The Ohio Department of Education launched formal teacher training to accompany the use of diagnostic tests. Additional supports can be found on its website along with details about a train-the-trainer module (see here). Teachers may also follow-up with additional real-time online training opportunities. Project SOAR also provides professional development reaching out to district and school administrators (see here). Battelle also offers TCAP (Teachers Connecting Achievement and Progress) to districts participating in SOAR, which helps schools use value-added data for professional-development efforts.
Still, much work in teacher training remains before all teachers in Ohio are comfortable with diagnostic testing and data-driven instruction. This high-quality teacher training can have several features (see here). One feature is getting teachers involved in "reform type" activities such as networking, study groups, and mentoring. It also means having teachers participate as a school or in grade or department teams to learn about diagnostic testing and how to use the data to improve student learning. The training should also be aligned to schools plans, goals, and state standards. It also gets teachers to apply what they have learned to their classrooms. Such high-quality training applies to current teachers through continuous professional development but can also direct new teacher professional development.
In Ohio, diagnostic tests have been developed for grades K-2 and these tests are aligned to state academic content standards. However, if schools have met annual yearly progress requirements, then schools have the option to select the tests they use for diagnostics. Selecting a valid and reliable test can take time, technical expertise, and resources, but it is surely worth the effort for a school to do this in order to better target instruction to the needs of students. One example of a test that schools can use is the Group Reading Diagnostic Assessment (GRADE) (see here), a norm-referenced reading test that spans from pre-kindergarten through high school. Measuring Academic Progress (MAP) is another battery of diagnostic tests that help measure student progress in reading, mathematics, and language arts (see here).

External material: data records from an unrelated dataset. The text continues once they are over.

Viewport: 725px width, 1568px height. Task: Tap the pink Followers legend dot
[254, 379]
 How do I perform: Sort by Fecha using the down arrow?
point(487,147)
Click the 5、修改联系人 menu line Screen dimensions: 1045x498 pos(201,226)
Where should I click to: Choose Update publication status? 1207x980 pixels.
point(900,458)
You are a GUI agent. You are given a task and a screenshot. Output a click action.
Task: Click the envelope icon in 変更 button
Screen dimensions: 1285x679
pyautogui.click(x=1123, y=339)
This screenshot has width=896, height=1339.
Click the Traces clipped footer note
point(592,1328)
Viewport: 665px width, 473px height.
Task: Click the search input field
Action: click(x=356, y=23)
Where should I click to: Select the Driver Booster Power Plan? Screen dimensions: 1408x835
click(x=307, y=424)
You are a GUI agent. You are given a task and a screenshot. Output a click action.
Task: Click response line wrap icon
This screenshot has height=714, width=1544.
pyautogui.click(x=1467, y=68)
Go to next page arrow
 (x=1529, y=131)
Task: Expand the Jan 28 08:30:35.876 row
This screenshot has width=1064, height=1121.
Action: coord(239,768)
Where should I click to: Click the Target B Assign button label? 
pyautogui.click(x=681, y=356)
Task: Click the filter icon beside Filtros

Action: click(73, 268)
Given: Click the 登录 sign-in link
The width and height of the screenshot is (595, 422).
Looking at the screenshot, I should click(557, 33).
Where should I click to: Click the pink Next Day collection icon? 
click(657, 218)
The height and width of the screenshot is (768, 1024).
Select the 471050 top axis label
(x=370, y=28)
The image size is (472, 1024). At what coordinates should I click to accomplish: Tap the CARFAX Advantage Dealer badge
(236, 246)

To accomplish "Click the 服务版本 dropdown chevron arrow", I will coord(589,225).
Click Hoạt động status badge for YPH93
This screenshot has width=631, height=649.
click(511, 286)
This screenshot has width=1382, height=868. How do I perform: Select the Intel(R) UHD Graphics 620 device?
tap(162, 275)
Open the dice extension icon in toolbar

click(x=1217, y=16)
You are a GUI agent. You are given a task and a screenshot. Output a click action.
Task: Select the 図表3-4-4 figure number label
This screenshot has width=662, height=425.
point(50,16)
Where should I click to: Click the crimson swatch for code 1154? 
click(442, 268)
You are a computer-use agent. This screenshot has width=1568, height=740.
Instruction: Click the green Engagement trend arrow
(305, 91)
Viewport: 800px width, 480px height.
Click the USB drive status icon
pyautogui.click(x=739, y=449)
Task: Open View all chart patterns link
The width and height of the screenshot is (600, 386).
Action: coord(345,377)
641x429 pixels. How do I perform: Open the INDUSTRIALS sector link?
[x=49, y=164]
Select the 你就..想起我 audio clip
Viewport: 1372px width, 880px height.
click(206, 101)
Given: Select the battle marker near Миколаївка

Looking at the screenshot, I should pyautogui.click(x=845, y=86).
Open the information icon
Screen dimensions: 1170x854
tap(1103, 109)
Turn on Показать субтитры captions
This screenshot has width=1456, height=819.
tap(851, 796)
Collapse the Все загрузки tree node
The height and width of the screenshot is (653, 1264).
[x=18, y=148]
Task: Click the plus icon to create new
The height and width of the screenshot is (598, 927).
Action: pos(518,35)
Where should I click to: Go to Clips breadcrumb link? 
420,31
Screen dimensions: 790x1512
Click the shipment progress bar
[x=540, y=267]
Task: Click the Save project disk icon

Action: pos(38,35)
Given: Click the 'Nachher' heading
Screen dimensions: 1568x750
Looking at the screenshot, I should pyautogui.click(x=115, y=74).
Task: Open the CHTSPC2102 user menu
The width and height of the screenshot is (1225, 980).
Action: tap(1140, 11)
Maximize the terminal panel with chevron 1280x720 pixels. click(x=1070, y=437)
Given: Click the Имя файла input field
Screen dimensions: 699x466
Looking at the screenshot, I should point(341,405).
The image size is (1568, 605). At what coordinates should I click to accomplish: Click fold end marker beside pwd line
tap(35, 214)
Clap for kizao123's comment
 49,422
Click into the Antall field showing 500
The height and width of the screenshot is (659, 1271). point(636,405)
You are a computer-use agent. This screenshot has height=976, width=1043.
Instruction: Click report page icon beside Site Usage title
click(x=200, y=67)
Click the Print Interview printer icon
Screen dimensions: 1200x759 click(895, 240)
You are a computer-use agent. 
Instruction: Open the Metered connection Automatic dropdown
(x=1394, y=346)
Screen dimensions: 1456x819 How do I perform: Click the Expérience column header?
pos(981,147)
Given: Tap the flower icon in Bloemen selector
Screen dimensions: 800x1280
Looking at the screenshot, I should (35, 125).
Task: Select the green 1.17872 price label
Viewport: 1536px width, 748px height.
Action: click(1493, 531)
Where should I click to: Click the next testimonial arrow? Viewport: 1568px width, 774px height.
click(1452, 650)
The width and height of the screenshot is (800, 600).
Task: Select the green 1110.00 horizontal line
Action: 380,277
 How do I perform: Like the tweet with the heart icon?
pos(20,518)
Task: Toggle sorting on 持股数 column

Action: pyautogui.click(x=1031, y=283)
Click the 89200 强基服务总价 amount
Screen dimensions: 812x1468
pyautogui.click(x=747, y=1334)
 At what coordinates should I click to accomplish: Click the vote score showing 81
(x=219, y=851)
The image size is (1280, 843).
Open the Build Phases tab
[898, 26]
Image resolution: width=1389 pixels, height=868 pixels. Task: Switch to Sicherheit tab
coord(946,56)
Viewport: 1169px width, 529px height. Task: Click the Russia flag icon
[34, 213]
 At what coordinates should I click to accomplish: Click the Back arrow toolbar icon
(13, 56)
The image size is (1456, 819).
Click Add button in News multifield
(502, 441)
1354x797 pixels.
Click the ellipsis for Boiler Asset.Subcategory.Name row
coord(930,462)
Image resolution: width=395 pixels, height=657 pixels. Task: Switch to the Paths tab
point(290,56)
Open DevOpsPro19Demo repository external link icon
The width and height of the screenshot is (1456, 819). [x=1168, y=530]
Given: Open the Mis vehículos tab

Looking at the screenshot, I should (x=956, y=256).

Implementing diagnostic testing requires ongoing and high-quality professional development. But it is an investment well worth making, especially for children who are furthest behind. While there will be inevitable challenges to implementing diagnostic testing statewide, it holds promise in providing real benefits. Individual student progress monitored over time enables teachers to differentiate instruction to student need. The current state assessment system helps in this effort, but to maximize impact it needs to be supplemented.